Work item: What is needed is a copy of each line in the listing that contains "Expand".

Material provided:
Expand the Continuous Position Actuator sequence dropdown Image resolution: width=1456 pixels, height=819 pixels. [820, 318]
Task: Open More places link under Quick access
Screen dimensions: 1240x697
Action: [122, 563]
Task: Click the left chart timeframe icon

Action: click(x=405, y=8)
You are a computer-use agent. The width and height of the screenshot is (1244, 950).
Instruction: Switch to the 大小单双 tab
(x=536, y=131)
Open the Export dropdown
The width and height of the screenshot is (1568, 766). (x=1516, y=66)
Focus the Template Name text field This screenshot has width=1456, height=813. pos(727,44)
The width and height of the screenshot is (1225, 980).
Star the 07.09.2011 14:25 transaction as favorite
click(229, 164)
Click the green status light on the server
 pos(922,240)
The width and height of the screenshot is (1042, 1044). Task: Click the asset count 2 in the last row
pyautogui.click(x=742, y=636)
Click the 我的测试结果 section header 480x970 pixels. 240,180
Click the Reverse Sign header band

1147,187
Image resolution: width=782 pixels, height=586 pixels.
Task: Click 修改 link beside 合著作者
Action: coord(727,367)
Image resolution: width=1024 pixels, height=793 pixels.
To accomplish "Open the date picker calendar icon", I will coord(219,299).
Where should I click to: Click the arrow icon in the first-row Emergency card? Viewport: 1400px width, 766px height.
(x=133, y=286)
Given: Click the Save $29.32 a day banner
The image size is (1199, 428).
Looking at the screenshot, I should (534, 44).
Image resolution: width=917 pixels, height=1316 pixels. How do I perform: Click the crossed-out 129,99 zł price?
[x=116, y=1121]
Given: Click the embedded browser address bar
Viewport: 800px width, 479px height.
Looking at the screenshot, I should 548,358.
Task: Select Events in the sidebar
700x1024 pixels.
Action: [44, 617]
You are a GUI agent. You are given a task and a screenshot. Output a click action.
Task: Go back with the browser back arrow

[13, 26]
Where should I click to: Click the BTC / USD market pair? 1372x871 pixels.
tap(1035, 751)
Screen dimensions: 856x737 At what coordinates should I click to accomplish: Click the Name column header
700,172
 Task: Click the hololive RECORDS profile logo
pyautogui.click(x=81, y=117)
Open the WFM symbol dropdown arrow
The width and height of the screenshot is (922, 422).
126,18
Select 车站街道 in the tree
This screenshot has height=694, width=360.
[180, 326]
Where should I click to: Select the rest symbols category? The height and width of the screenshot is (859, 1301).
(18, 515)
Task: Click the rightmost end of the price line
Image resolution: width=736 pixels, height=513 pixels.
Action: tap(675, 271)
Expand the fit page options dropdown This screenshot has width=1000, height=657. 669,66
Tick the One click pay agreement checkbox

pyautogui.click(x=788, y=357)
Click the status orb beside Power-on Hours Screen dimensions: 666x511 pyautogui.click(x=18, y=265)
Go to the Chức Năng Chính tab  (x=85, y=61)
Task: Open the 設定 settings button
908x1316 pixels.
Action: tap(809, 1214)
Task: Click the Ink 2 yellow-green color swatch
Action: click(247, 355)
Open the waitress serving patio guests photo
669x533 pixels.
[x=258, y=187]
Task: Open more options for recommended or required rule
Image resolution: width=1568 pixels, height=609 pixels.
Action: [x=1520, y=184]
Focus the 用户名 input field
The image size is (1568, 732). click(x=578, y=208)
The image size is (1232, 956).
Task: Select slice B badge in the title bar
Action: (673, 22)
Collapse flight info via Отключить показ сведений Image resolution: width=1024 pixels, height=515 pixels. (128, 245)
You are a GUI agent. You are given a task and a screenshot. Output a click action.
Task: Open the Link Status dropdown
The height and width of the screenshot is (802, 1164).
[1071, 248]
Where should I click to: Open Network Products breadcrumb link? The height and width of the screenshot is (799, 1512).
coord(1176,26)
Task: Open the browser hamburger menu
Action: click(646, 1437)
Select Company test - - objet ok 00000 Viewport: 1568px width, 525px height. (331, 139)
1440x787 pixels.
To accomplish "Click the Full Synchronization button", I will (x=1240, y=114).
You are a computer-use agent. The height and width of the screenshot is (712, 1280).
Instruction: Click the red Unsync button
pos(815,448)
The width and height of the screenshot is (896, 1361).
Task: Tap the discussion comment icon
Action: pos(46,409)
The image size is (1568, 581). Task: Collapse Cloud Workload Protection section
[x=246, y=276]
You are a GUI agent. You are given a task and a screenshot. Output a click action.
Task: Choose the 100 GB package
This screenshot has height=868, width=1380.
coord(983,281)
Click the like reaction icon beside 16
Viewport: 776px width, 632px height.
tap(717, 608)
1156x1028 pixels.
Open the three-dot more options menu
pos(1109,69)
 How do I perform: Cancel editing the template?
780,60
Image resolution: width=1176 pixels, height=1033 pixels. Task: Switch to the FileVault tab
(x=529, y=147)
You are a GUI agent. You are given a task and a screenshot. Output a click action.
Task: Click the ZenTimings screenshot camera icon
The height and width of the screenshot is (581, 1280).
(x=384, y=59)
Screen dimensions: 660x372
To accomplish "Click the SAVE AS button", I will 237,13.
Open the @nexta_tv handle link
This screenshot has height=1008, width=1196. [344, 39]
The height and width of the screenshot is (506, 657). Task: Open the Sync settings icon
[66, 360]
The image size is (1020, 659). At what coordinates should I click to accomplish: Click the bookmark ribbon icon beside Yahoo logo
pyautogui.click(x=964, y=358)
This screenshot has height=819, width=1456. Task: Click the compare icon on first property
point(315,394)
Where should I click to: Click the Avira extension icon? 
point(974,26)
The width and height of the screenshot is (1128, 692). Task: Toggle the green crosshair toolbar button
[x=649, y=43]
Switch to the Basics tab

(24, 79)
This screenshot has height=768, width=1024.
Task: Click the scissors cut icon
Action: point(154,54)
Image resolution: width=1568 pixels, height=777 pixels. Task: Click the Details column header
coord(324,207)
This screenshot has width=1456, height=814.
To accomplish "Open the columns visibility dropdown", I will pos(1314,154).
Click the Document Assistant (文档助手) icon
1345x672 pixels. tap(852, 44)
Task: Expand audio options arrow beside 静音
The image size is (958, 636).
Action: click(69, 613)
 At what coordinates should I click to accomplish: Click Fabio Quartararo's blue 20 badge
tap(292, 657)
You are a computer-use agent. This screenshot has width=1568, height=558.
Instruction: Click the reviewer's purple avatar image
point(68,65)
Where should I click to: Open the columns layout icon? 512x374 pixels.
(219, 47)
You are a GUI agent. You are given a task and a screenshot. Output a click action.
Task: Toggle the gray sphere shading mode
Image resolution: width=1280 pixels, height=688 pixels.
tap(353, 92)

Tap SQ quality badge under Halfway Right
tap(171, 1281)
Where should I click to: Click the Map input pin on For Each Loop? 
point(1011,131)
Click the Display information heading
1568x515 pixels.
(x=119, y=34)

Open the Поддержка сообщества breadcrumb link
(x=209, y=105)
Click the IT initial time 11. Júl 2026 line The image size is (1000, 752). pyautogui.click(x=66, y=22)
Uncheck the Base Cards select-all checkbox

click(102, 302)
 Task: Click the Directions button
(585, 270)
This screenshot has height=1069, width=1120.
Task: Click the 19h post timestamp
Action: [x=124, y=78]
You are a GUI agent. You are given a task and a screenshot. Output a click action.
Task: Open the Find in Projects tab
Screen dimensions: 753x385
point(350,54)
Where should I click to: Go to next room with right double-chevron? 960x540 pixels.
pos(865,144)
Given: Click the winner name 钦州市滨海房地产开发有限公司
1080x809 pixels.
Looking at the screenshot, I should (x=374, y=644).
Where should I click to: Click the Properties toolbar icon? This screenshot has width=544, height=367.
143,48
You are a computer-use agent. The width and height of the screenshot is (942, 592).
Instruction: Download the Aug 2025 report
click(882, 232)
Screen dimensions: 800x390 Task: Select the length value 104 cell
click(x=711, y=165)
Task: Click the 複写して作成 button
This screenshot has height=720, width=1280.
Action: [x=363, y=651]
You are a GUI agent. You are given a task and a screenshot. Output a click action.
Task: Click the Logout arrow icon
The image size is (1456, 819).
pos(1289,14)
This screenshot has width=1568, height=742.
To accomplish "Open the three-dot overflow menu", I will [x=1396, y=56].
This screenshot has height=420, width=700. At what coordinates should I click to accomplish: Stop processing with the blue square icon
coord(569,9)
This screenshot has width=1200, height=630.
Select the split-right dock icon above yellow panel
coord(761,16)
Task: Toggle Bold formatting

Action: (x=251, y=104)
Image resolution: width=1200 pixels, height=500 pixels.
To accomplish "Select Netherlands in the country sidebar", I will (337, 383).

Result below:
Expand the Continuous Position Actuator sequence dropdown Image resolution: width=1456 pixels, height=819 pixels. [820, 318]
Expand the fit page options dropdown This screenshot has width=1000, height=657. 669,66
Task: Expand audio options arrow beside 静音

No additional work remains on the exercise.